進一步研究發現,在人基因組中有兩個亞型nm23基因,分別表示為nm23-H1和nm23-H2。nm23-H1基因定位於17號染色體著色點附近約p11-q11間。研究表明,nm23-H1和nm23-H2不僅為兩個完全不同的基因,而且分別受兩個獨立的調控系統所調節,其中nm23-H1的mRNA水平似乎與腫瘤細胞轉移關係更為密切。人的nm23-H1和nm23-H2蛋白與鼠的nm23-1蛋白均為由152個氨基酸組成的17000蛋白質,其中nm23-H1和nm23-H2的氨基酸序列同源性達88%,而且其氨基酸序列在疏水性和電荷上是高度保守的。
nm23蛋白與兩類蛋白高度同源:一類是果蠅的Awd蛋白;而另一類是大鼠、粘菌的NDPK(核苷酸二磷酸激酶)的氨基酸序列。人的nm23蛋白與Awd蛋白的氨基酸序列有77%~78%是相同的,Awd蛋白在果蠅胚胎以後的發育上起重要調節作用,如Awd基因突變或表達降低,將導致果蠅的許多組織器官的畸形分化和翅盤細胞的死亡。據此推測nm23蛋白可能是正常組織發育所必須的,如果nm23蛋白失活或減少將導致一種有利於畸形分化和腫瘤轉移的紊亂狀態。Nm23-H1與大鼠NDPK的同源性達89%,而nm23-H2與大鼠和粘菌NDPK的同源分別達97%和61%。研究認為nm23蛋白可能是控制細胞增殖的轉錄因子。
後來Biggs和Steeg等證明果蠅的Awd蛋白是一種NDPK。隨後Gilles等報道人紅細胞NDPK是由A、B兩種亞基所組成,其中A亞基與nm23-H1蛋白的氨基酸序列完全相同,而B亞基則與nm23-H2蛋白的氨基酸序列相同,從而證實了nm23蛋白產物就是NDPK。
NDPK是一類廣泛存在的酶,它通過一種乒乓機制將5′NTP的γ-磷酸基因轉移到5′NDP上,使蛋白失活,NDPK至少有兩大功能:首先,微管的聚合和解聚需要由NDPK介導的轉磷酸作用所提供的GTP,因此nm23蛋白的改變,一方面可能使微管聚合異常而引起減數分裂時紡綞體的異常,從而導致癌細胞染色體非整倍形成,促進腫瘤的發生、發展;另一方面它可能通過影響細胞骨架而引起細胞運動,從而使G蛋白激活。因為G蛋白位於細胞膜上,與接受許多激素和生長因子信號密切相關,當激素和生長因子與受體結合時,G蛋白起著傳遞信號的作用,這一過程需要能量,G蛋白通過降解GTP生成GDP產生能量,而NDPK又使GDP還原,因此可以推知nm23蛋白以這種方式來調節大量的G蛋白,介導細胞信號傳導,進而參與發育和腫瘤的發展。

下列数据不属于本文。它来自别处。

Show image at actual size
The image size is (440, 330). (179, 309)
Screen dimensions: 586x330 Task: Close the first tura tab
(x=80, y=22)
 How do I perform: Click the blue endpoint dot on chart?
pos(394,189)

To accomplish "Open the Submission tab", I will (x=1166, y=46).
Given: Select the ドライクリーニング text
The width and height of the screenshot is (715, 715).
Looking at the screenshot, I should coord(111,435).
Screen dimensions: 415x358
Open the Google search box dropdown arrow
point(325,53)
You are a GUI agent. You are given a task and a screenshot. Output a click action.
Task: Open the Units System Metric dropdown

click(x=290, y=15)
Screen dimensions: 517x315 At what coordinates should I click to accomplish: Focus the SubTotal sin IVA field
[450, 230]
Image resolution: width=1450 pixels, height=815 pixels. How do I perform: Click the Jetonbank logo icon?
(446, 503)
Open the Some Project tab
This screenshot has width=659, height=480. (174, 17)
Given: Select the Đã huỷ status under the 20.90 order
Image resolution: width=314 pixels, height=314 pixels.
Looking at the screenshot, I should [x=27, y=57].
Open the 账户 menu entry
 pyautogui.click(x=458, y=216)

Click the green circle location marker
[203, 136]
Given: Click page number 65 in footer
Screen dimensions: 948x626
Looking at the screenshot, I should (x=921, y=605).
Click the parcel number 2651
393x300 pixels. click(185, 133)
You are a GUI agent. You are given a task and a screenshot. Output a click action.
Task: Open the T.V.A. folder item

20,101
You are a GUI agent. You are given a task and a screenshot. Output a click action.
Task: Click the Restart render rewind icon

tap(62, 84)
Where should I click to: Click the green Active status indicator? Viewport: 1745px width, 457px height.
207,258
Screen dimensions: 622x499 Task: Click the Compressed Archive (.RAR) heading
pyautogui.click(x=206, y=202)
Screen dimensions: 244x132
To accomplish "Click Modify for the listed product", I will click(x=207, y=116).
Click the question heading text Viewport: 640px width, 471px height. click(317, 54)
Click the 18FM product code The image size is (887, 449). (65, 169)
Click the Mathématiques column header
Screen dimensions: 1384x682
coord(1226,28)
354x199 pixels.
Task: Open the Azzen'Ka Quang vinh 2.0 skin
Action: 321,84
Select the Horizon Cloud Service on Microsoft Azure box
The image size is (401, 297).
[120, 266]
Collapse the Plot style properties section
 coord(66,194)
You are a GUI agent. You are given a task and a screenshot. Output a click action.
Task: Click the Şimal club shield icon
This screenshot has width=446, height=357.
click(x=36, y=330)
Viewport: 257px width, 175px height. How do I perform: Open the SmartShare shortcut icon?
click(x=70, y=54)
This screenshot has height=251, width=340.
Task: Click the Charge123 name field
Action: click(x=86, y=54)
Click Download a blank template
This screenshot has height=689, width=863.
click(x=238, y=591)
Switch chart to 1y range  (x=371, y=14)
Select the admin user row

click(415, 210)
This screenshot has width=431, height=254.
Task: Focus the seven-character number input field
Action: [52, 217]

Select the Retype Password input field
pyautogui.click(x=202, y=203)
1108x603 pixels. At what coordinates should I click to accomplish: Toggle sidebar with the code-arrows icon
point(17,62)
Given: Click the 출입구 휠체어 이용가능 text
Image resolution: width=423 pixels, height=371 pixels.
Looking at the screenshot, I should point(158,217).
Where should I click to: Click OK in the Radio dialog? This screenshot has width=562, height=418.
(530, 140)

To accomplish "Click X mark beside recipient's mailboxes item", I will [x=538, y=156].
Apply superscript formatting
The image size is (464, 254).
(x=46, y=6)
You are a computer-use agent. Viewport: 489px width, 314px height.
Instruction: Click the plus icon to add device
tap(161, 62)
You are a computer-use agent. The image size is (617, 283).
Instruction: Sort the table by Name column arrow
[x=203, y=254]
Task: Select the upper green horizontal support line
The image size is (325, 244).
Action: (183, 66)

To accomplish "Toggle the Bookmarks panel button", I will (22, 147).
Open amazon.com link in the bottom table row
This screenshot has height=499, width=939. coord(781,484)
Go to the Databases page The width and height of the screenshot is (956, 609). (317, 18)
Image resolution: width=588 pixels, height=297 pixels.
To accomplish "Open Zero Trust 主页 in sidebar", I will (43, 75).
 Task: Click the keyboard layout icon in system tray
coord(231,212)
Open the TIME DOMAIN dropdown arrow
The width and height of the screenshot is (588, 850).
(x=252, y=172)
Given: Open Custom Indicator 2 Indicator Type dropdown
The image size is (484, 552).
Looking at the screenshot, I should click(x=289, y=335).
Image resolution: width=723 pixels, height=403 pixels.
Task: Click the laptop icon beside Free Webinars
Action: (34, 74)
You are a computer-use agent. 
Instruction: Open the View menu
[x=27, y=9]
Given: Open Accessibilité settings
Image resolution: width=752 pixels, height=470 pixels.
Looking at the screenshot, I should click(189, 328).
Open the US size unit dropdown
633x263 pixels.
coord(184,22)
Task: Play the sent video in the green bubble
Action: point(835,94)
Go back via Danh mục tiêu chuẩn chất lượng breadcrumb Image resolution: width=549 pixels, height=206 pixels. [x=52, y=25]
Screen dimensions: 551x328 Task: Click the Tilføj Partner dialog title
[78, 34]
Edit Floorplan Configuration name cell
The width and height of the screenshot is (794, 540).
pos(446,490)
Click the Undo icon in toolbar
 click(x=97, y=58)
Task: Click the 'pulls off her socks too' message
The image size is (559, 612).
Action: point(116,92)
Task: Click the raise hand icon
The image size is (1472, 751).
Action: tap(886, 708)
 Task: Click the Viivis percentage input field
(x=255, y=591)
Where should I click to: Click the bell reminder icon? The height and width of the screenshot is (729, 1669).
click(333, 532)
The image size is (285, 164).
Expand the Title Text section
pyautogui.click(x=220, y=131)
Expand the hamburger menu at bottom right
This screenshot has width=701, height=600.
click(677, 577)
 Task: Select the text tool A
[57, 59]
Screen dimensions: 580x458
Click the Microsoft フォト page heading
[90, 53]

Pazzatti等曾發現ras基因轉染大鼠胚胎成纖維細胞,時能形成有轉移性的腫瘤細胞;而且ras與Ela共同轉染的REF則僅有致癌性,無轉移性,說明Ela基因能抑制ras基因激活的癌細胞的轉移。用Northern印跡雜交和原位雜交技術分析轉染的REF細胞中nm23 mRNA水平,結果表明,ras與Ela共轉染的REF細胞中nm23mRNA水平明顯高於ras基因單獨轉染的REF細胞mRNA的2~7倍。而且Southern雜交表明這兩種REF細胞的限制性片段長度多態性分析,RFLP)圖譜及其雜交強度完全一致,說明nm23基因在這兩種REF細胞中沒有出現擴增、缺失和重排。因而Ela基因抑制ras激活的REF癌細胞轉移,可能是通過促進細胞內nm23基因的表達而實現的。
研究惡性腫瘤nm23表達,對診斷轉移和估計預後有積極意義。應用nm23探針檢測71例原發性乳腺癌中nm23 mRNA水平,發現高分化腫瘤的nm23 mRNA水平高,而淋巴結轉移灶的nm23 mRNA則呈低水平,而且nm23 mRNA水平和整個生存率成正比,由此提示,nm23表達與乳腺癌淋巴結轉移及預后相關,nm23在腫瘤轉移抑製表型中起重要作用。